Take a look at what you are measuring. You have one sequential operation that does X amount of work, or 3 operations that do X/3 amount of work. You measure them all and then you compare: time of running X sequentially vs total time of running X/3 amount of work in 3 tasks. If sequential run took about 3 seconds, and each parallel run took about 1 second, by that logic both versions take 3 seconds. Which might be true of we measure CPU usage time, but not quite if we measure time from beginning of all that work to the finish.
If I run your code I get
@ ParallelMap.main(Array[String]())
List((Serial,Result(30,12.058612958004232)), (Parallel,Result(30,12.005087116995128)))

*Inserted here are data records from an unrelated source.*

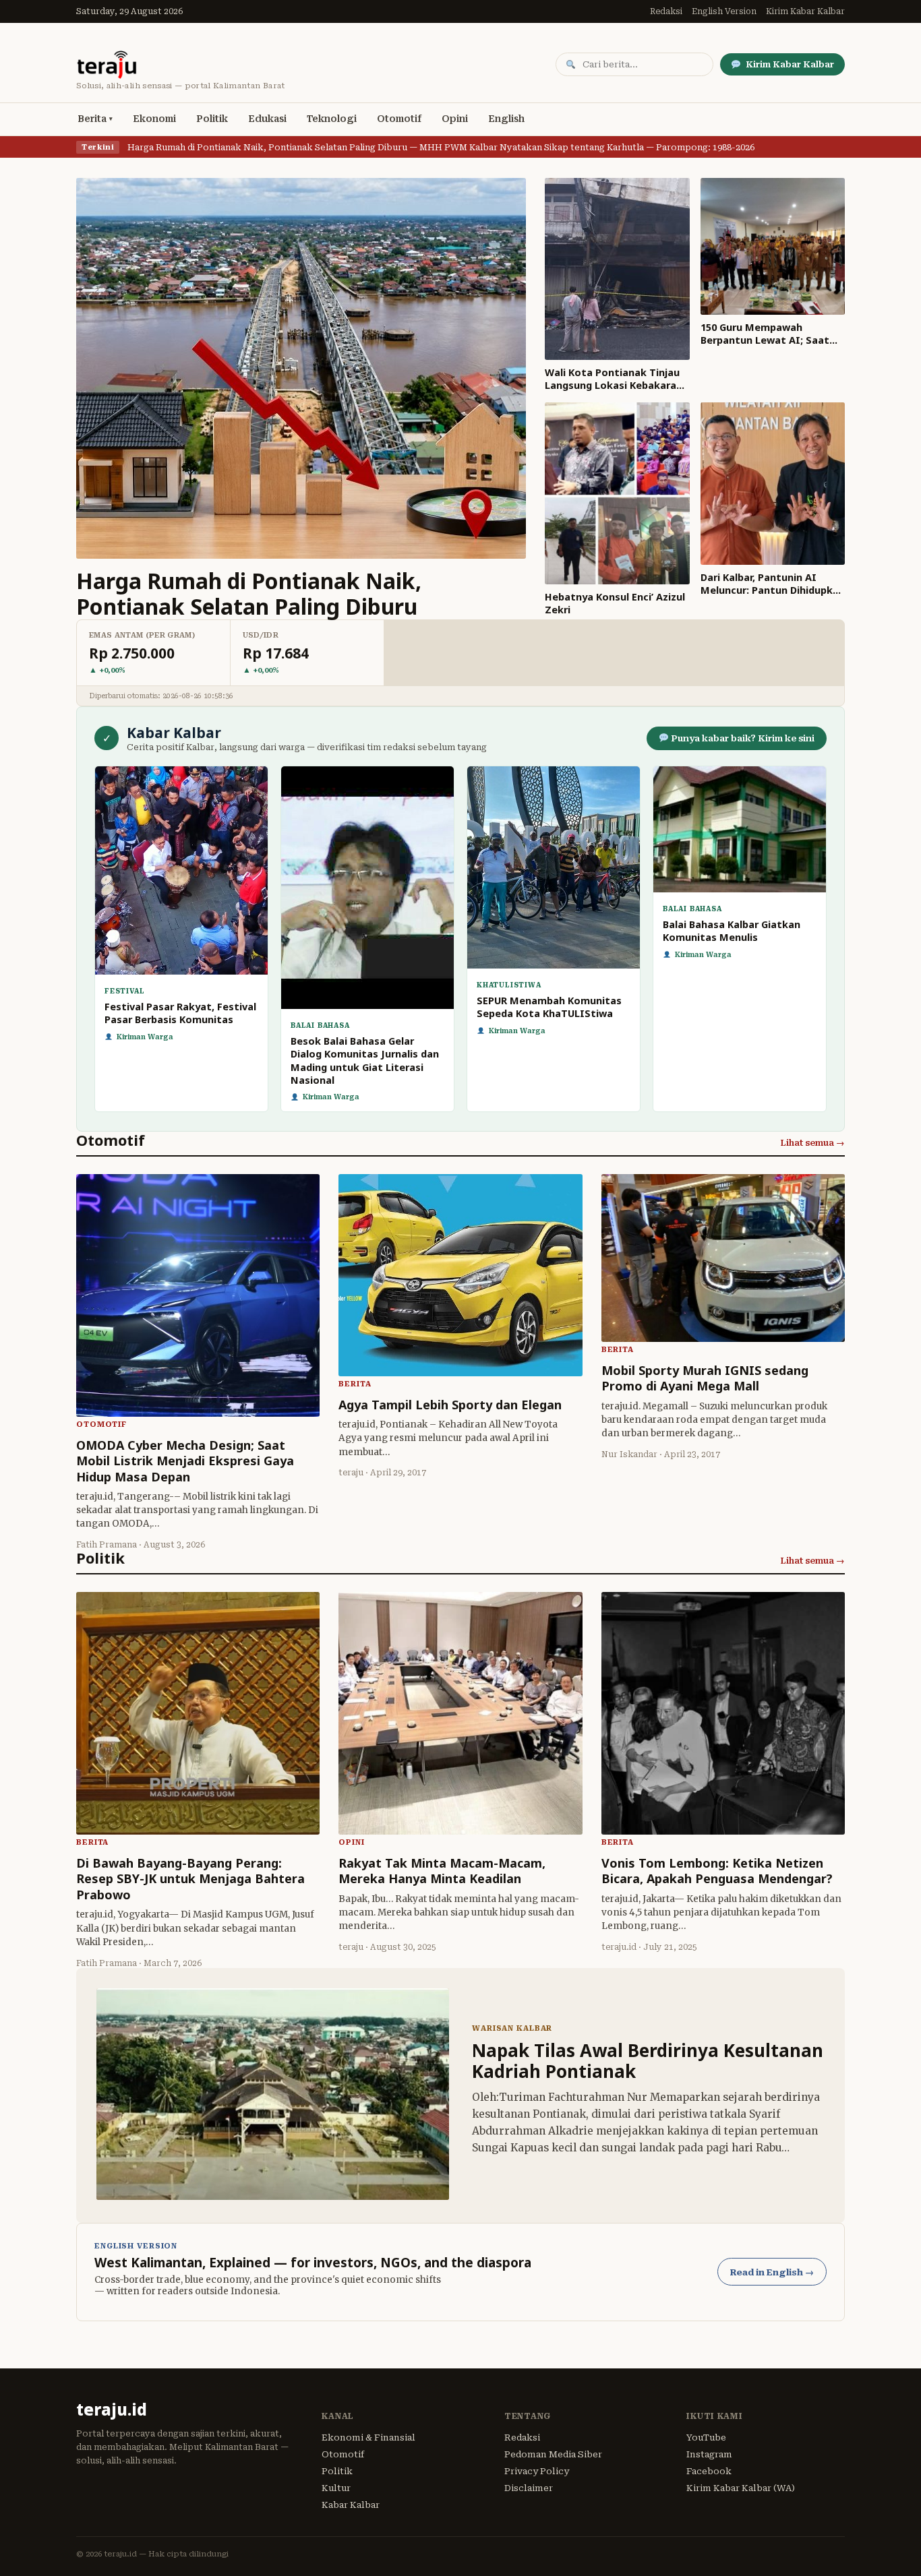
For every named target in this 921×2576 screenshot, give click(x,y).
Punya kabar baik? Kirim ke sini (741, 738)
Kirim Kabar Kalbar (805, 11)
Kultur (336, 2488)
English (506, 118)
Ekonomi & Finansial (368, 2437)
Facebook (709, 2471)
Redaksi (666, 11)
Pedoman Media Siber (553, 2454)
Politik (212, 118)
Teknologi (332, 118)
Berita (92, 118)
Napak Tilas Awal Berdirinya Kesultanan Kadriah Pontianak (647, 2060)
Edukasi (267, 118)
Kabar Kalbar (351, 2505)
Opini (455, 118)
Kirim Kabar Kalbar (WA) (740, 2488)
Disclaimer (528, 2488)
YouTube (706, 2437)
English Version (724, 11)
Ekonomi (154, 118)
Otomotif (399, 118)
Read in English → (772, 2272)
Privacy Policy (536, 2471)
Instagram (709, 2454)
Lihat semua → (812, 1143)
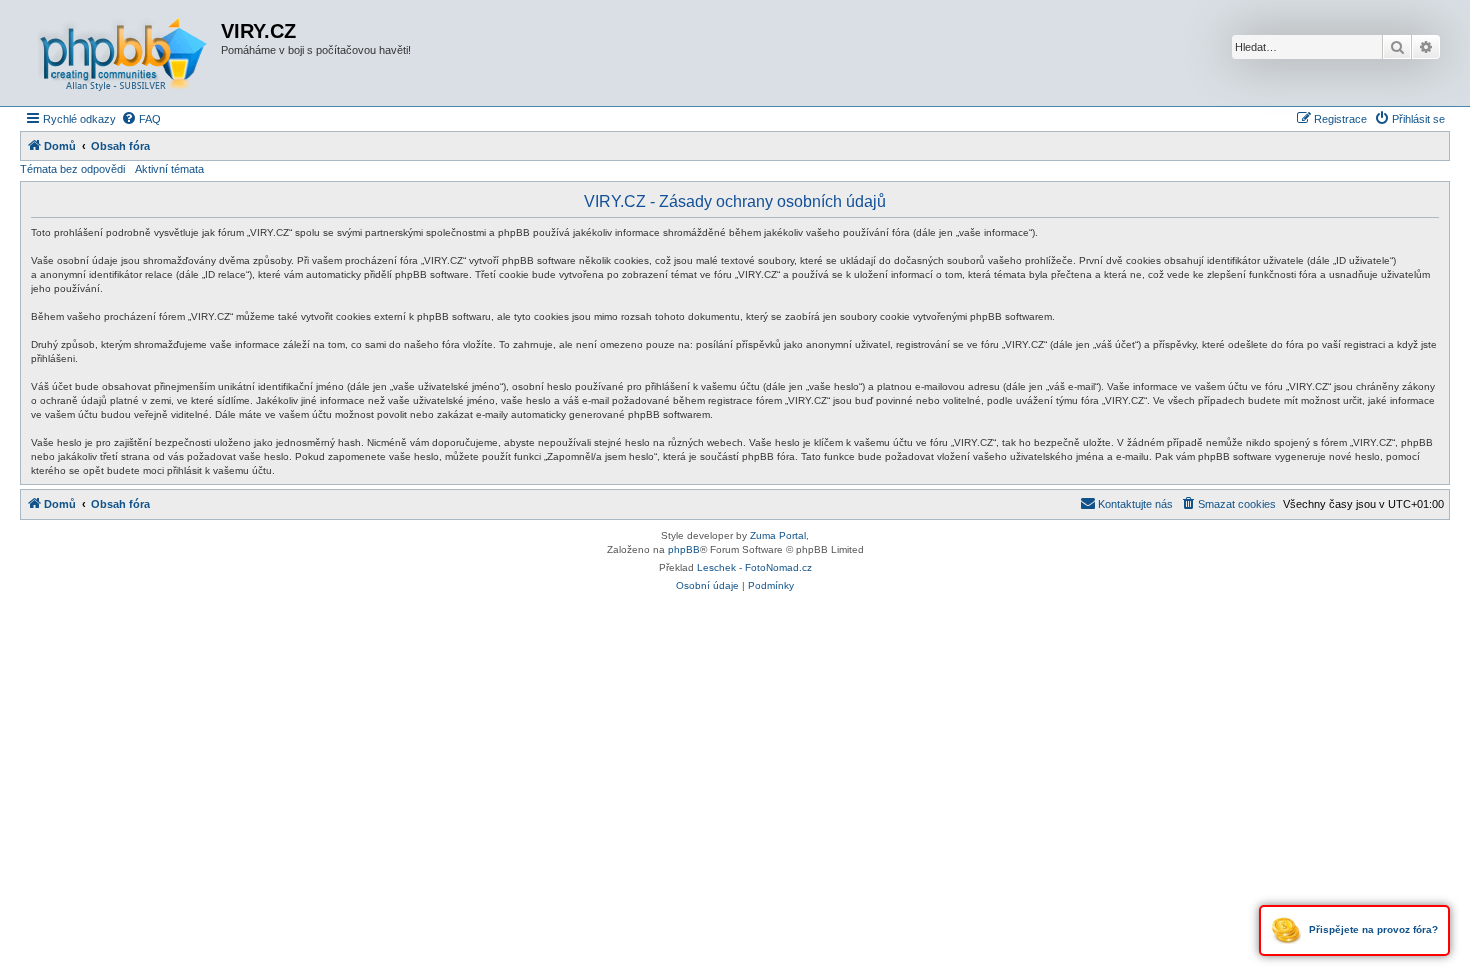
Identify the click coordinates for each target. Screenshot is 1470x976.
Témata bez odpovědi (72, 169)
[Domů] (123, 53)
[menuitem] (141, 119)
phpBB (684, 549)
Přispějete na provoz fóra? (1372, 929)
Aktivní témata (169, 169)
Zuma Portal (778, 535)
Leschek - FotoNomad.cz (754, 567)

However, if I run this code instead:
object ParallelMap extends IOApp {
def slowAdd(nums: Seq[Int]): Int = nums.foldLeft(0) {
(out: Int, next: Int) =>
val seconds: TimeUnit = java.util.concurrent.TimeUnit.SECONDS
val delay: IO[Unit] = IO.sleep(FiniteDuration(1L, seconds))
delay.unsafeRunSync()
out + next
}
def timeIO[A](op: IO[A]): IO[Result[A]] = for {
start <- IO(System.nanoTime / 1e9)
out <- op
stop = System.nanoTime / 1e9
} yield Result(out, stop - start)
def addInSequence(first: Seq[Int], second: Seq[Int], third: Seq[Int]): IO[Result[Int]] = {
timeIO(IO(List(first, second, third).map(ns => slowAdd(ns)).sum))
}
def addInParallel(first: Seq[Int], second: Seq[Int], third: Seq[Int]): IO[Result[Int]] = {
// I changed is as little as possible so that you would still see
// similarity to your code, but normally I would write
// .parTraverse(f) instead of .map(f).parSequence
timeIO(List(first, second, third).map(ns => IO(slowAdd(ns))).parSequence.map(_.sum))
}
def run(args: List[String]): IO[ExitCode] = {
val nums: Seq[Int] = 1 to 4
val results: IO[Seq[(String, Result[Int])]] = for {
serial <- addInSequence(nums, nums, nums)
parallel <- addInParallel(nums, nums, nums)
} yield Seq(("Serial", serial), ("Parallel", parallel))
val report: IO[Unit] = results.map(println)
report.unsafeRunSync()
IO(ExitCode.Success)
}
}
to measure what I believe you wanted to measure I receive this result:
@ ParallelMap.main(Array[String]())
List((Serial,Result(30,12.006349742005114)), (Parallel,Result(30,4.003020468982868)))
which shows that parallel computation was 3 times as fast as sequential.